1450 patients met our inclusion criteria, 299 (20.6%) received NADJ while 1151 (79.3%) received ADJ. The median age at diagnosis was 63 years. Factors associated with higher (p < 0.05) use of NADJ compared to ADJ were: ages <54 (35% vs. 23%), white race (91% vs. 86%), year of diagnosis 2012-2014 (48% vs. 40%), intrahepatic tumor location (74% vs. 54%), clinical stage I (46% vs. 38%), and unknown grade of tumor (36% vs. 14%). 279 patients in NADJ group were matched to 698 patients in ADJ group, with resulting standardized mean difference of < 0.1 for all covariates. In the matched cohort, patients who received NADJ had a significantly better OS compared to those who received ADJ (HR: 0.79; 95% CI: 0.65 – 0.96, p = 0.01).
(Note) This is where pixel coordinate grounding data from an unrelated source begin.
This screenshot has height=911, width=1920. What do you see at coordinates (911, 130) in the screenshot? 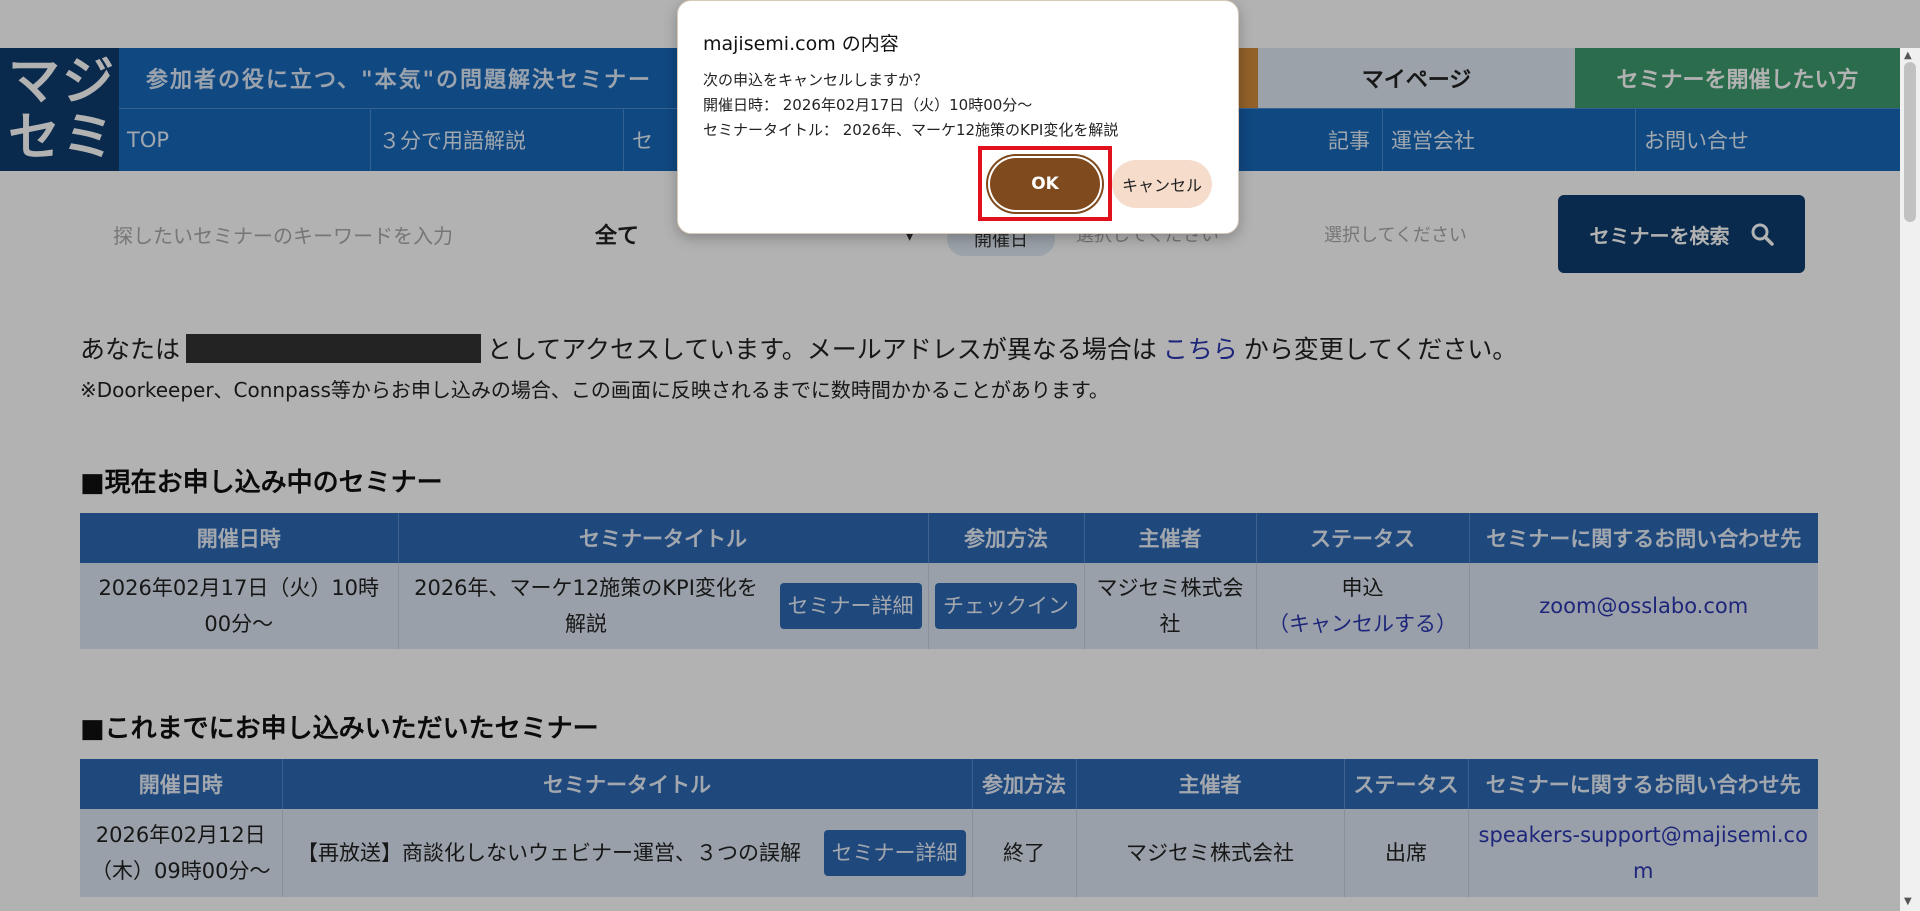
I see `dialog-seminar-title: セミナータイトル： 2026年、マーケ12施策のKPI変化を解説` at bounding box center [911, 130].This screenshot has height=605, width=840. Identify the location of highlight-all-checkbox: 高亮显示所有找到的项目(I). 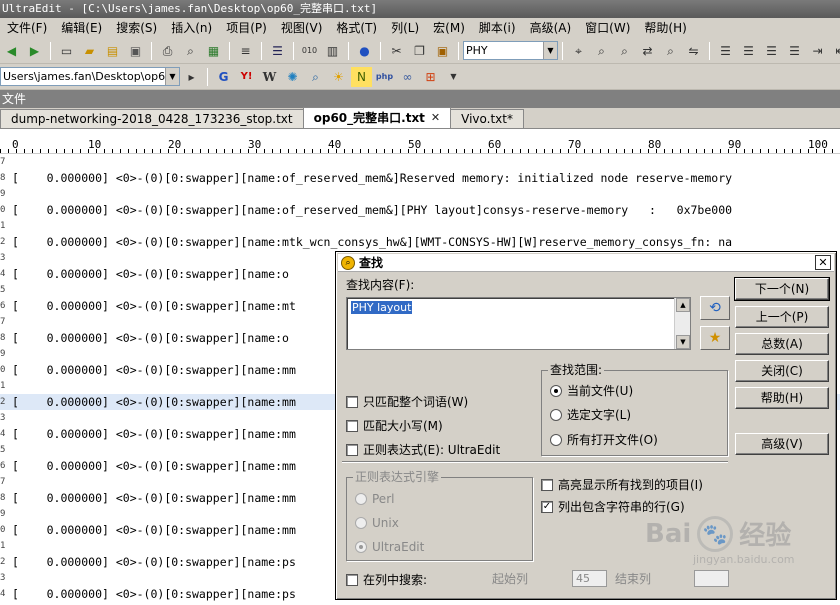
(622, 484).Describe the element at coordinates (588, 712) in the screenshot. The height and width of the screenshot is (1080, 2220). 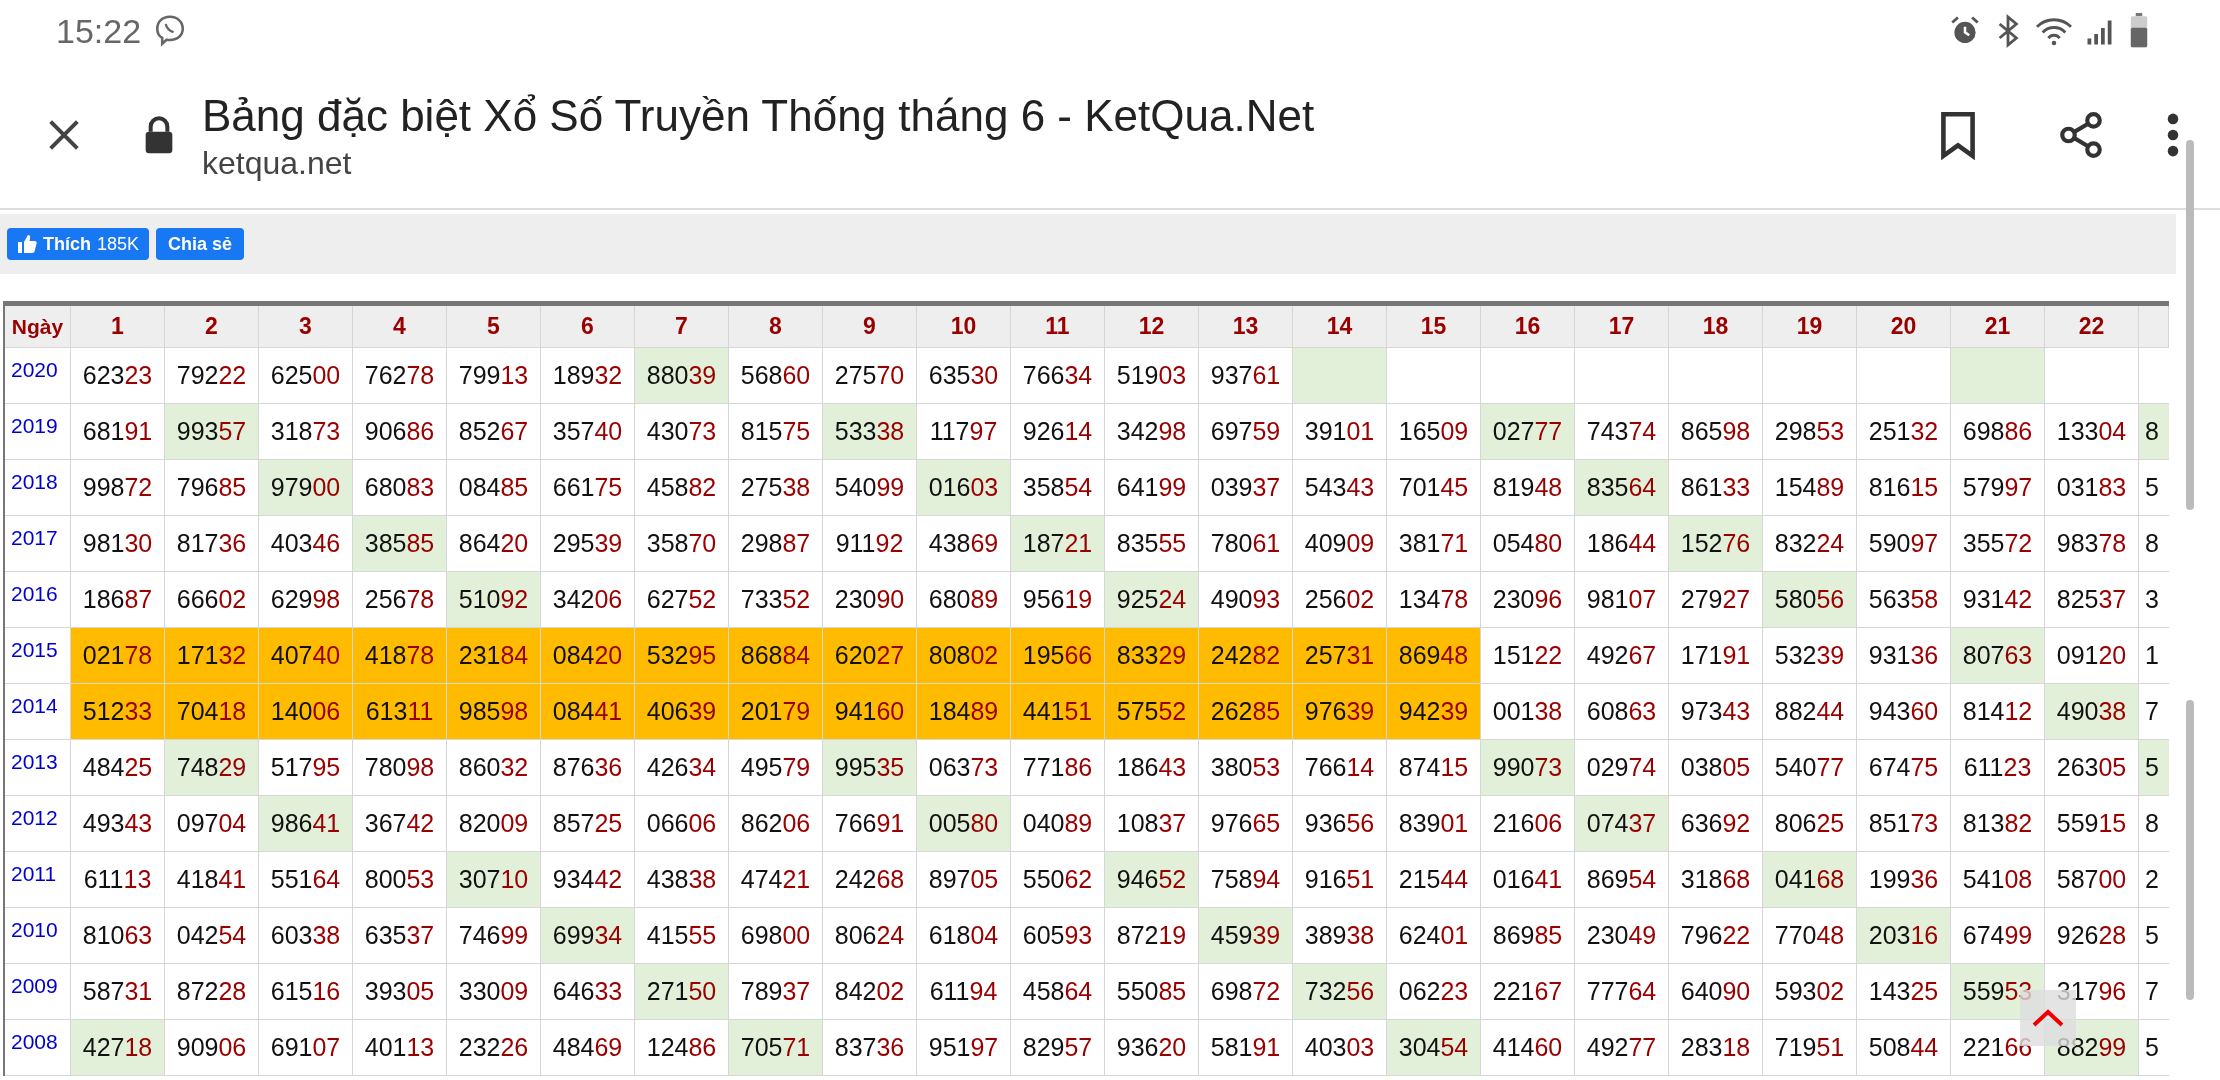
I see `table-cell: 08441` at that location.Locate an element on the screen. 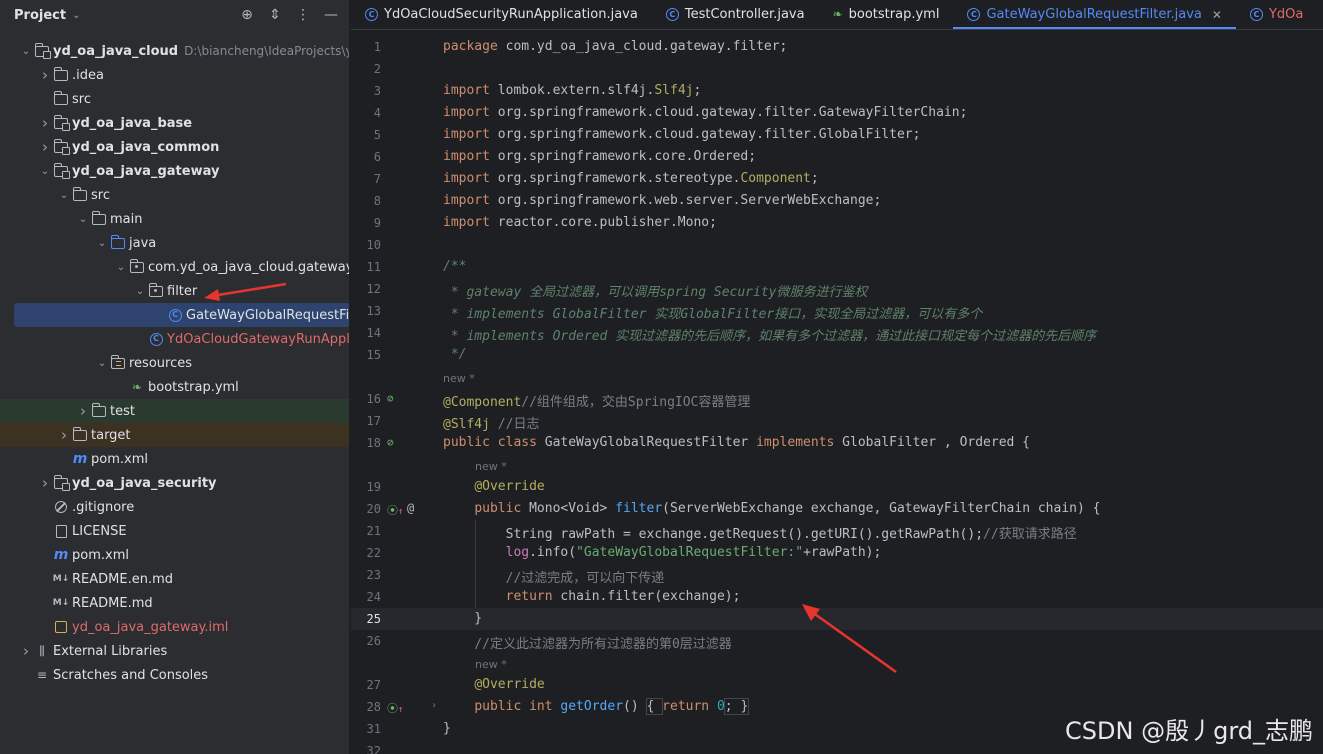 The image size is (1323, 754). code-line: 11 /** is located at coordinates (837, 267).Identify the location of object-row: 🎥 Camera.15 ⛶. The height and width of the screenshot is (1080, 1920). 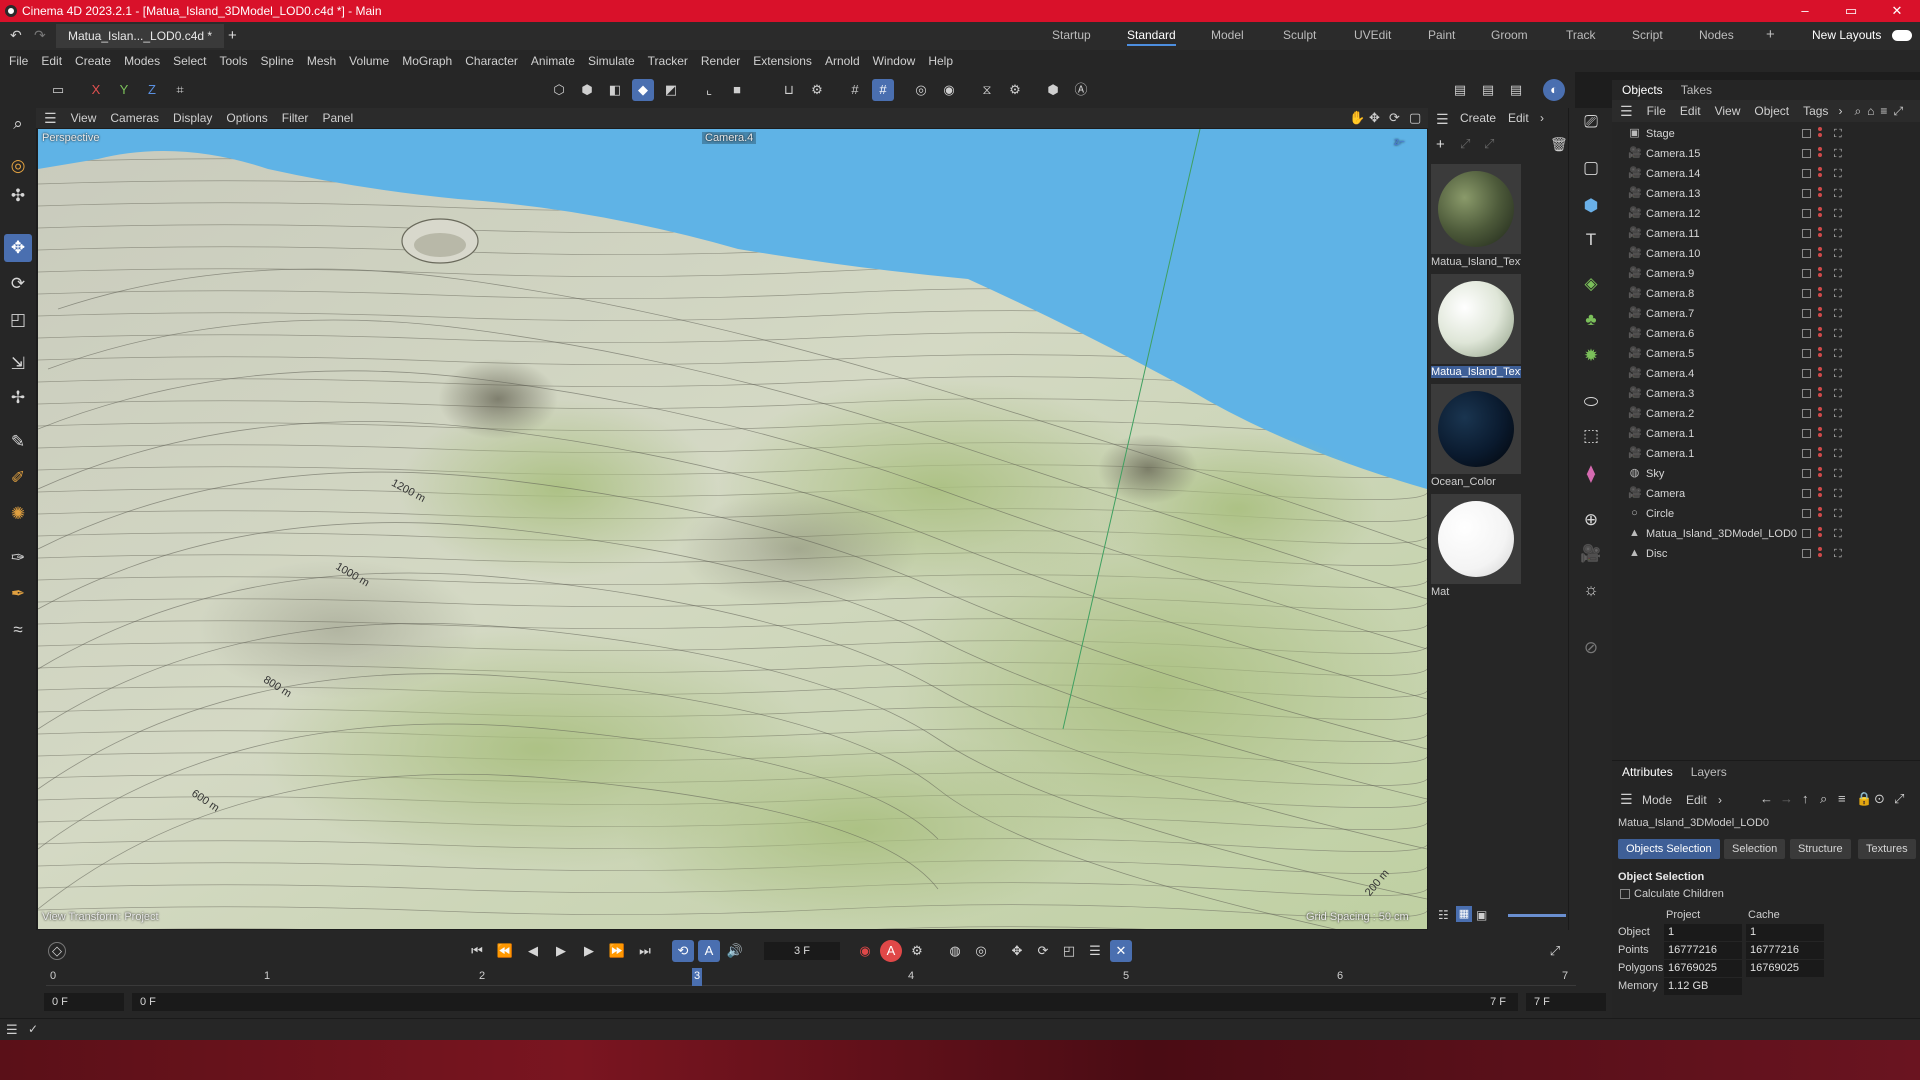
(1766, 154).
The 1- and 5-year OS was 85.9% and 42.1% respectively for NADJ, while it was 85.0% and 32.7% respectively for ADJ.

Conclusions

In this large national database study, NADJ compared to ADJ improved OS in a select group of patients with cholangiocarcinoma.

Clinical trial identification

Legal entity responsible for the study

Siddhartha Yadav.

Funding

Has not received any funding.

Editorial Acknowledgement

Disclosure

All authors have declared no conflicts of interest.